4. Big data can be unwieldy.
Can you imagine sifting through a dataset with millions of cases? It doesn't happen often. Currently, less than 0.5% of all data in the world has actually been analyzed. Big data is messy. Compared with small data, it is harder to organize, understand, and extract insights from. To analyze big data, researchers need technology that allows massive amounts of data to be processed quickly (e.g., parallel processing) as well as the appropriate skillset (e.g., training in statistics, machine-learning, programming, and research methods).
In addition, researchers are faced with the issues of storing the large amounts of data and keeping the data secure and free from identifying information of the participants. Data breaches are common. For instance, earlier this year, researchers scraped data from OkCupid and published it on Open Science Framework, a public and collaborative data-sharing site, arguing that the data was already publicly available. The data included OkCupid users' usernames, profile information, and answers to personal questions (e.g., drug usage and sexual preferences), which rendered many of the participants identifiable and caused outrage.
5. Big data is correlational.
Big data tends to look for patterns and relationships and has more limited abilities to test for causation due to the difficulty of manipulating variables and controlling for confounding factors on such a large scale. That is not to say that experiments cannot be done with big data. For instance, A/B tests, or comparisons between alternatives such as different web interfaces, can be done relatively easily.
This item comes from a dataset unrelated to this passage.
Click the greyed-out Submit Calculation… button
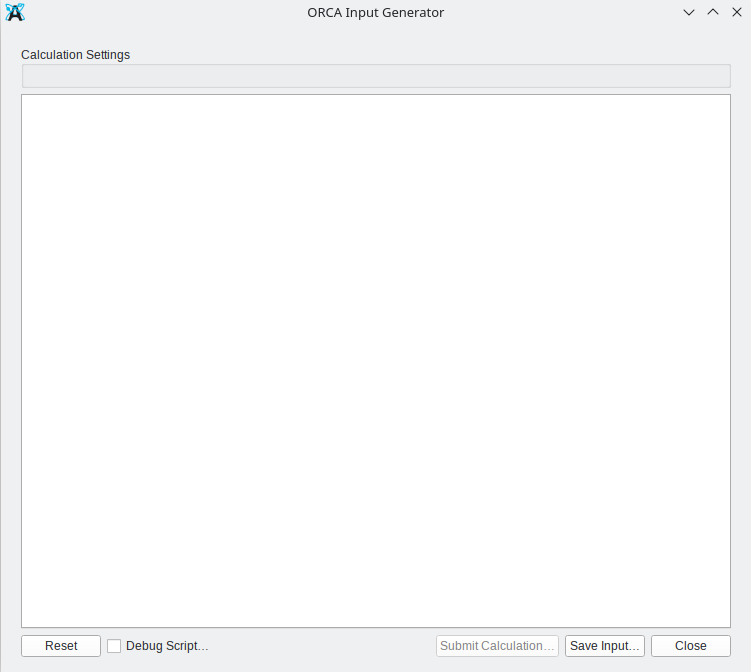The height and width of the screenshot is (672, 751). (497, 646)
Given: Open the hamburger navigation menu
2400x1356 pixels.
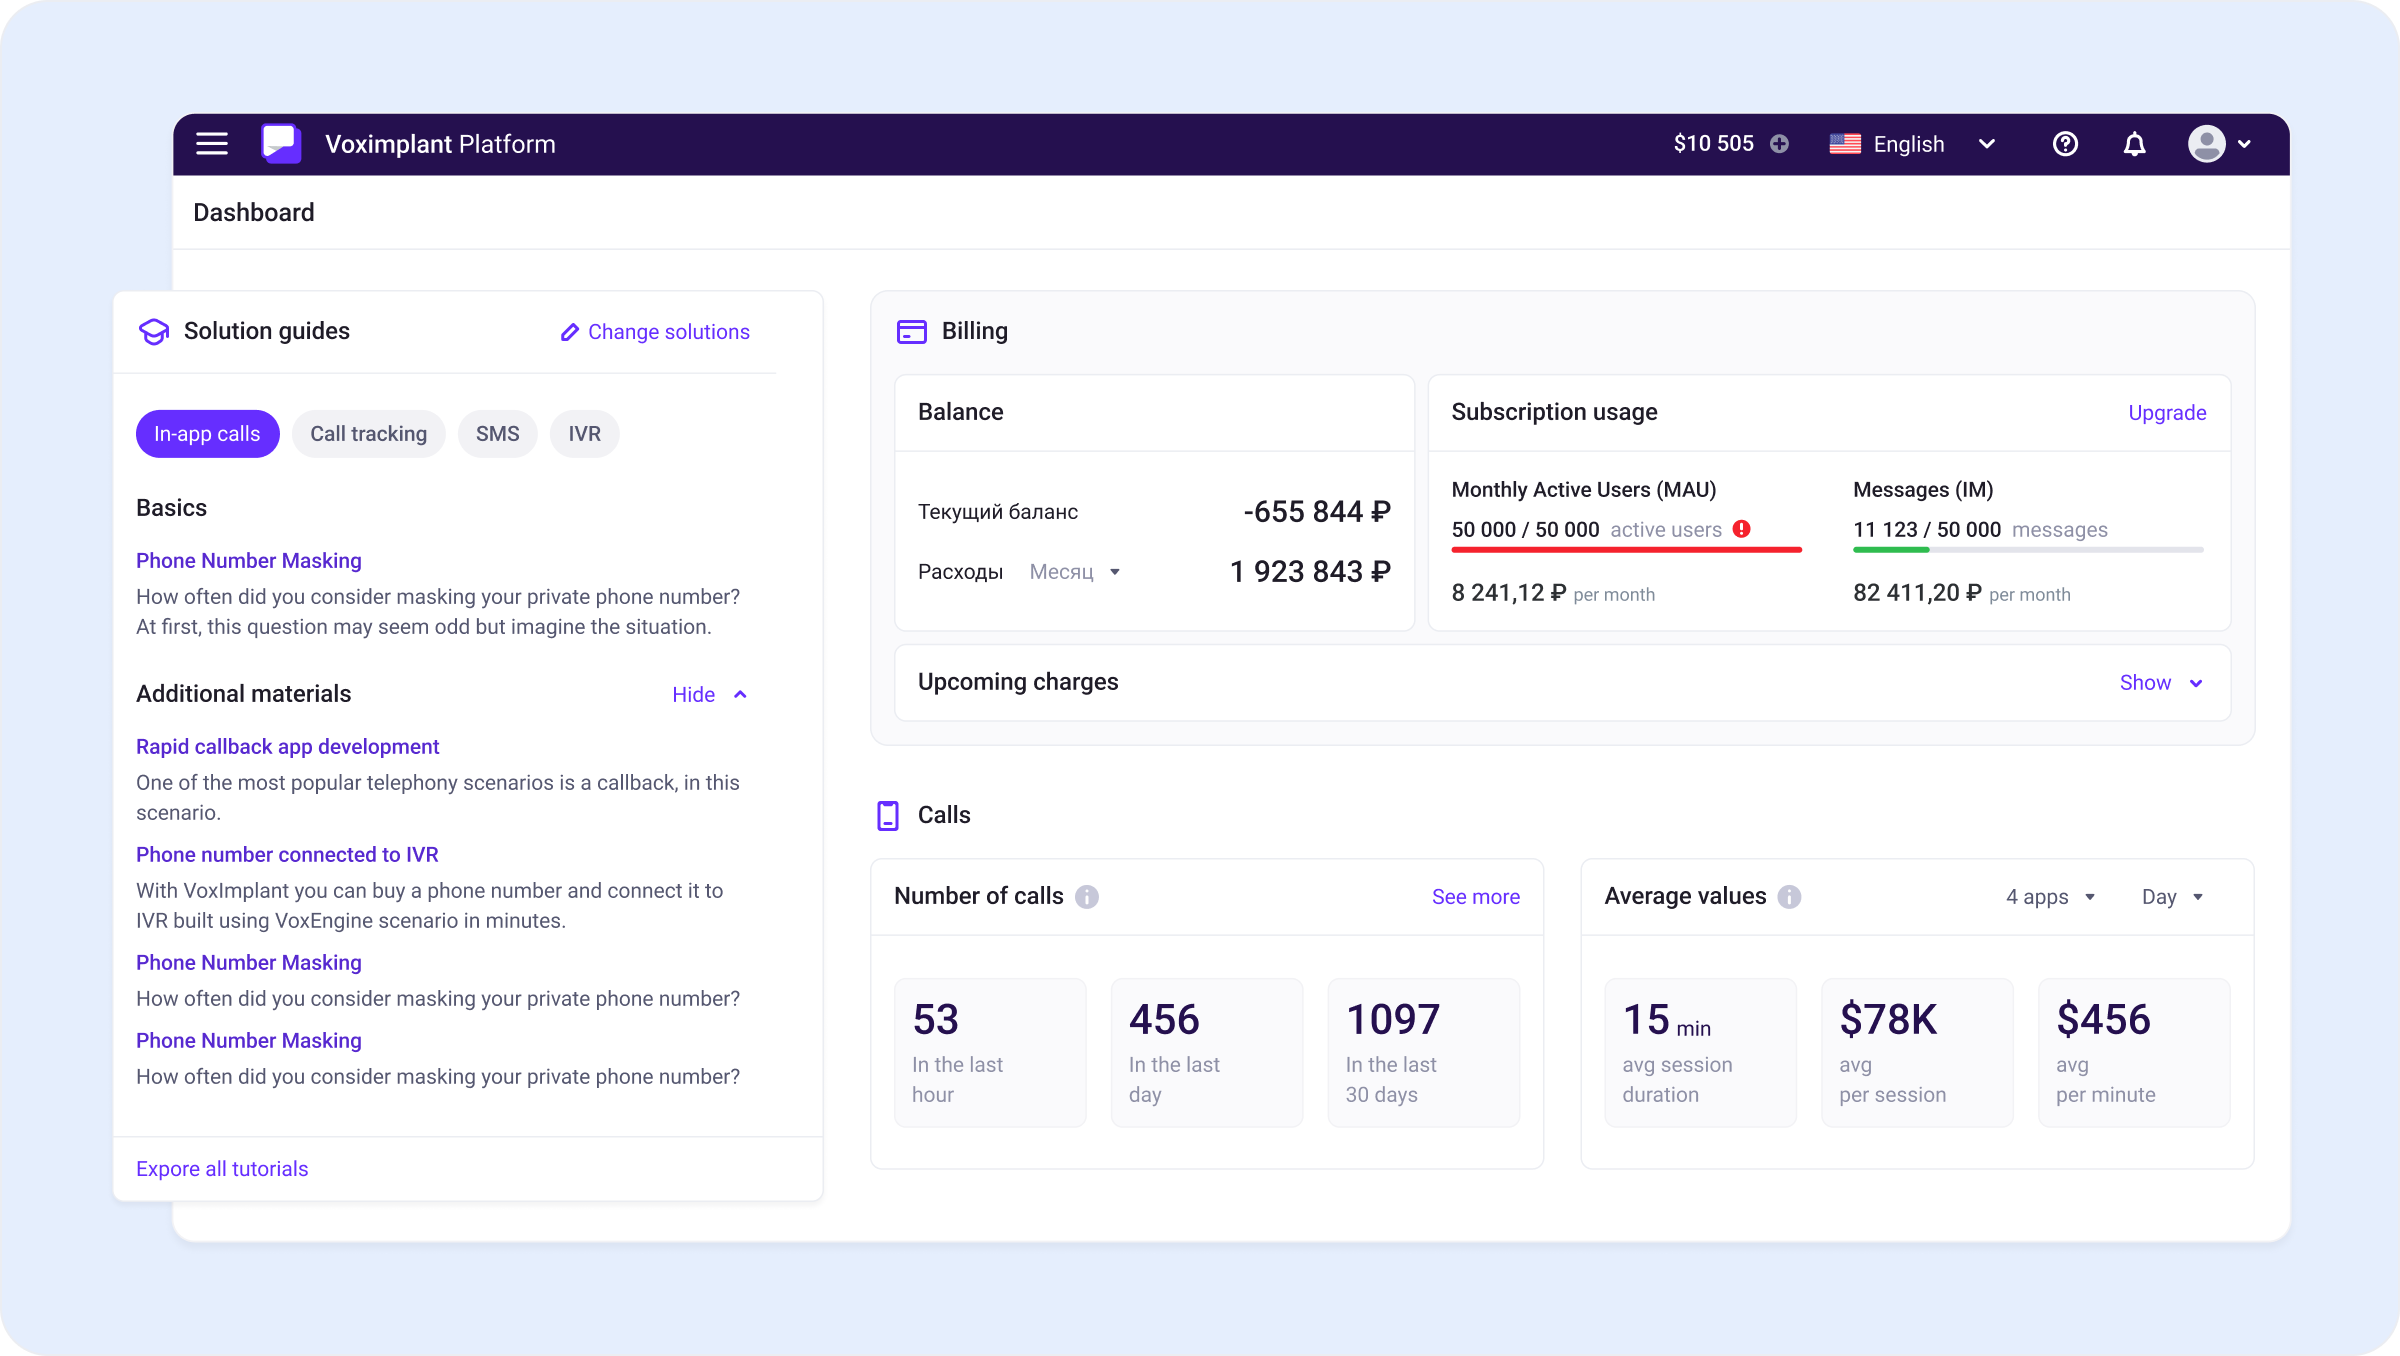Looking at the screenshot, I should [x=212, y=144].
However, small data generally provide a more suitable environment for experiments and can test potential effects of changes before they are implemented, and are thus much less risky.
It is unquestionable that big data is in our future. But does that mean that small data is obsolete? Not at all. Whereas big data tells us, in great detail, what happens, small data can better tell us why. Both big data and small data have a place in research and each has its unique strengths and weaknesses. Together, the two methods can enhance our insight on how the world works.
How is big data changing the way you do research?